My little self-publishing saga continues. The novel I’ve published is now listed on Amazon.com (in print and for the Kindle), and at Barnes & Noble (print only). It’s available on the iPhone through Smashwords. It’s out for review with some online review sites. Advertising is placed in AdWords, Yahoo! Sponsored Search, and Facebook. My first signing is scheduled, and another is in the works. And the printed editions have arrived, and they look great.
Whew! This is a lot of work!
This post is about making the ebook (Kindle and iPhone) versions, and just how easy it was. I can’t imagine publishing being any more frictionless, but it takes a lot of basic infrastructure (PDF, broadband, .zip, .jpg) to make it so.
For an author, however, epublishing is a simple option with a small audience.
- The Kindle version. Publishing to the Kindle was pretty effortless. I just had to upload cover art and the Word doc of the finished book, set my price, and wait for Amazon to process the files. File processing took a lot longer than I think it should have, given how clean the Word file was. Amazon promises 12-72 hours, but it took 96+ hours, far longer than expected.
- The iPhone version. I’ve installed Stanza on my iPhone as its ebook reader, and found a catalog entry for Smashwords there. It’s a company that lets self-published authors get their works on the iPhone, set their pricing, and free preview percentage (10% free, for example). Their file processing engine they’ve affectionately dubbed “the Meatgrinder.” It works very well, and quickly. You just load your cover and Word doc, fill out a couple of online forms, upload the files, and it’s published. They even have a nice, multiformat style guide. As you set your price, a handy pie chart shows you your share, their share, and a small fee slice (still their share, but a different flavor of pie, I suppose). I initially uploaded the wrong Word file (I was in a hurry), discovered the mistake, and re-uploaded the right one.

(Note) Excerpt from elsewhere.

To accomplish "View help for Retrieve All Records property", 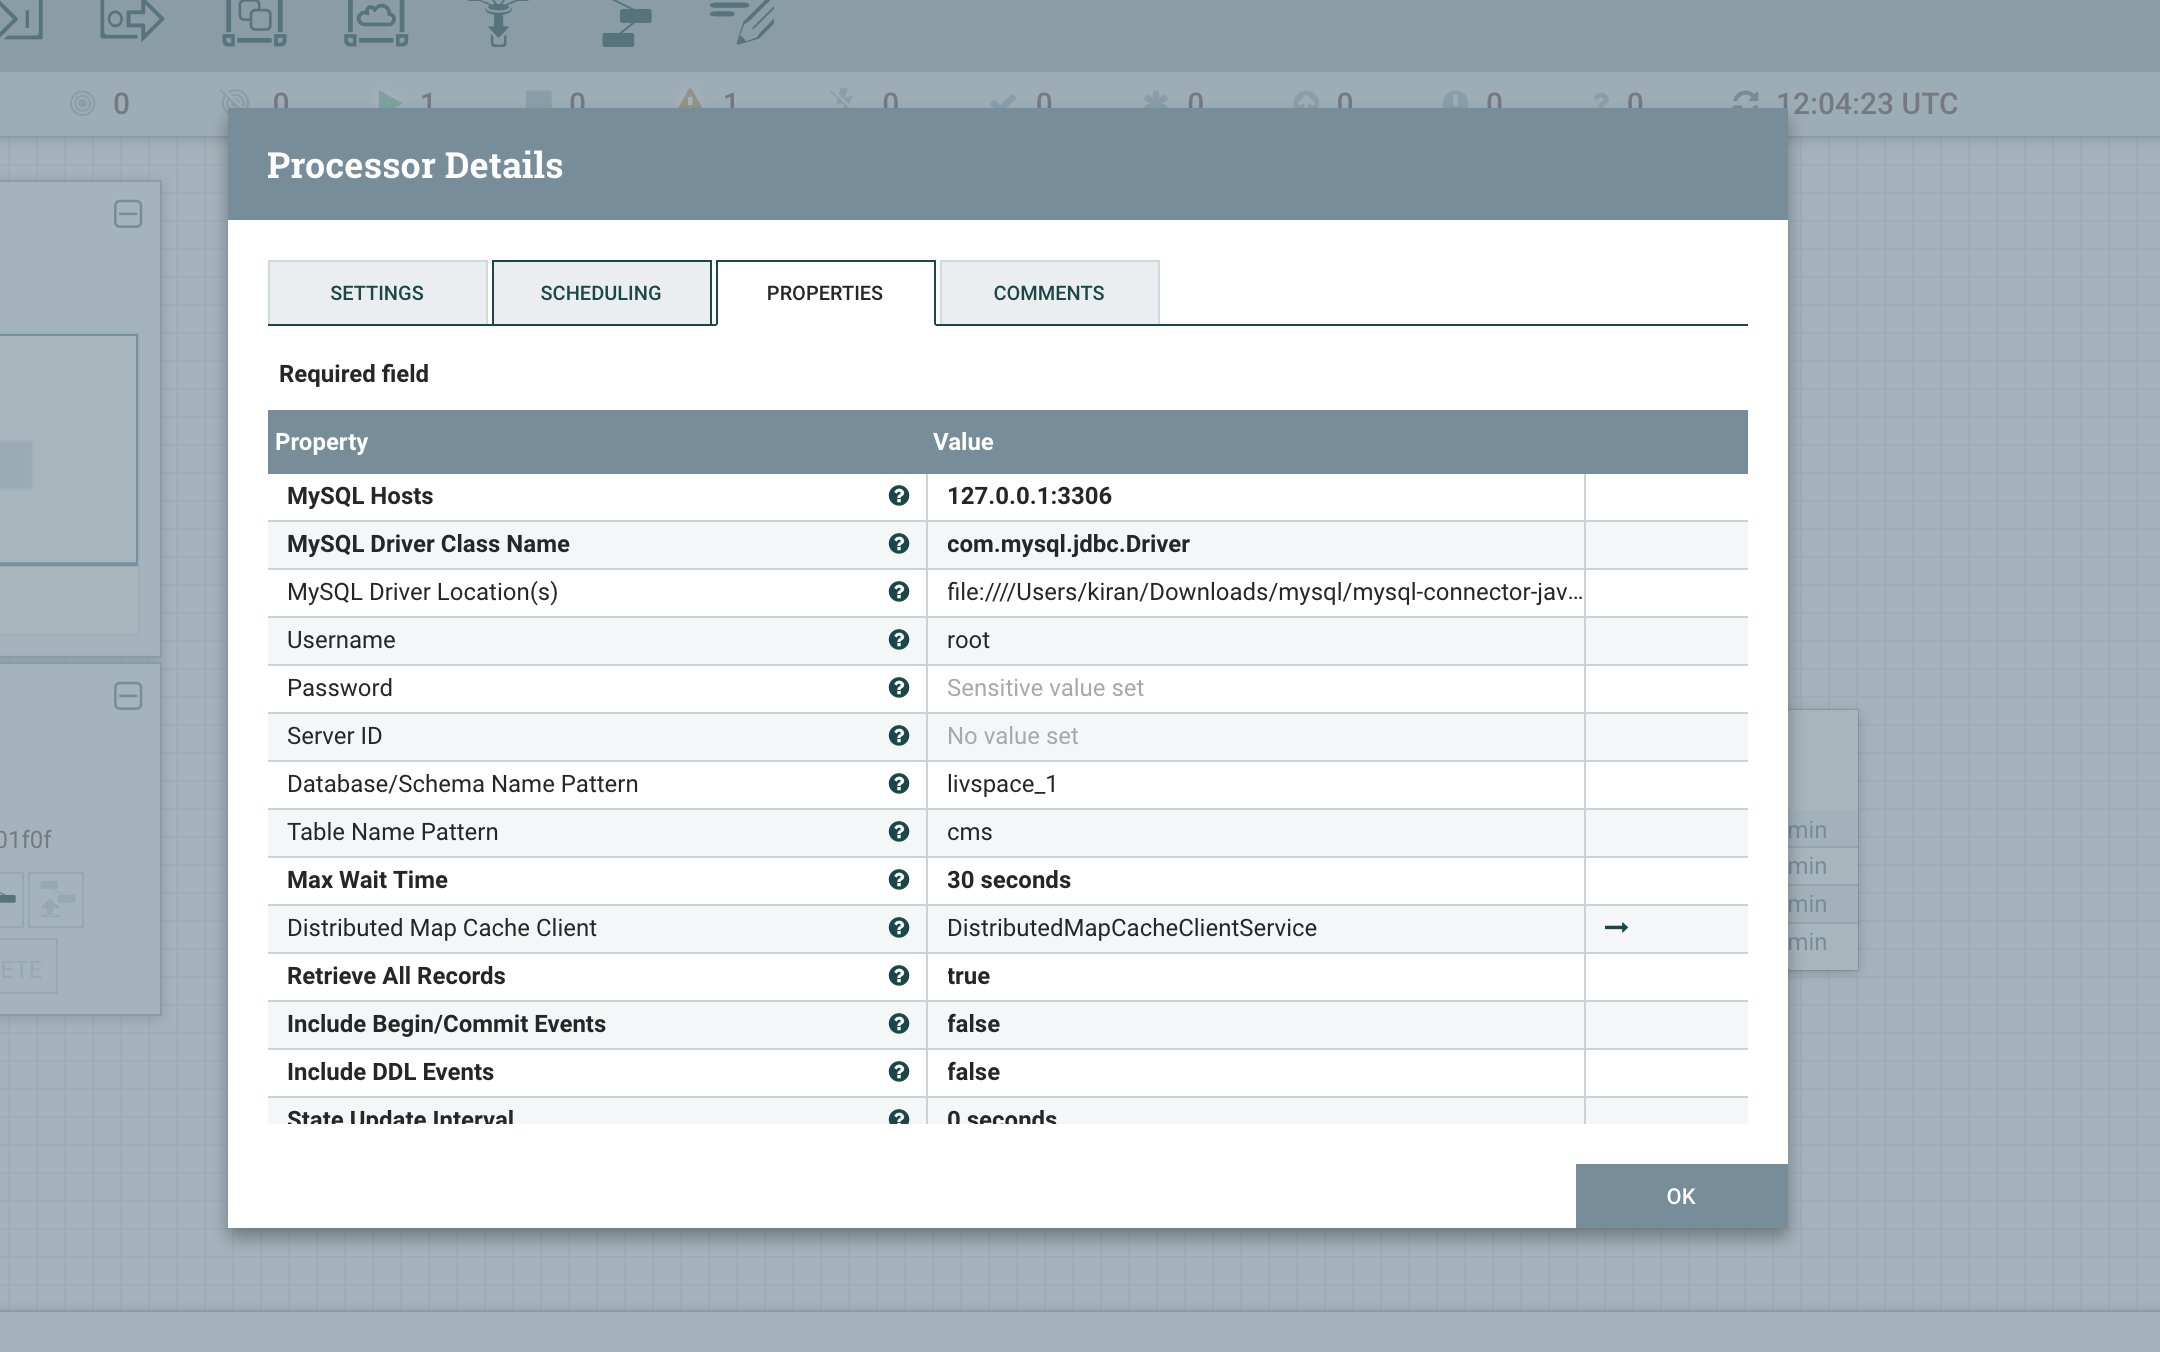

The correction was seamless and immediate.
From a business perspective, I can set the price of ebook versions much lower and actually make more per sale than I will for print. Printed books eat their prices with manufacturing and shipping. These necessities of print squeeze costs toward the market’s price point for content. However, the market’s price point for digital content is lower than for print, and may be closer to free than I’d like to think. I’m charging for my iPhone version, but activity has been slight. I don’t think there’s a market there yet.
From an author’s perspective, there’s a lot to be said for digital sales. I can fix files on my own, see sales immediately, review site traffic, and tune the administrative aspects quickly. It’s almost addictive, and it beats a quarterly or semi-annual royalty statement for information and timeliness.
Publishing in digital formats is simple and frictionless. As the world continues to move toward print-on-demand and purchase-on-demand, this digital infrastructure will keep evolving, bringing more variety to the consumer.
But is the consumer going to be there?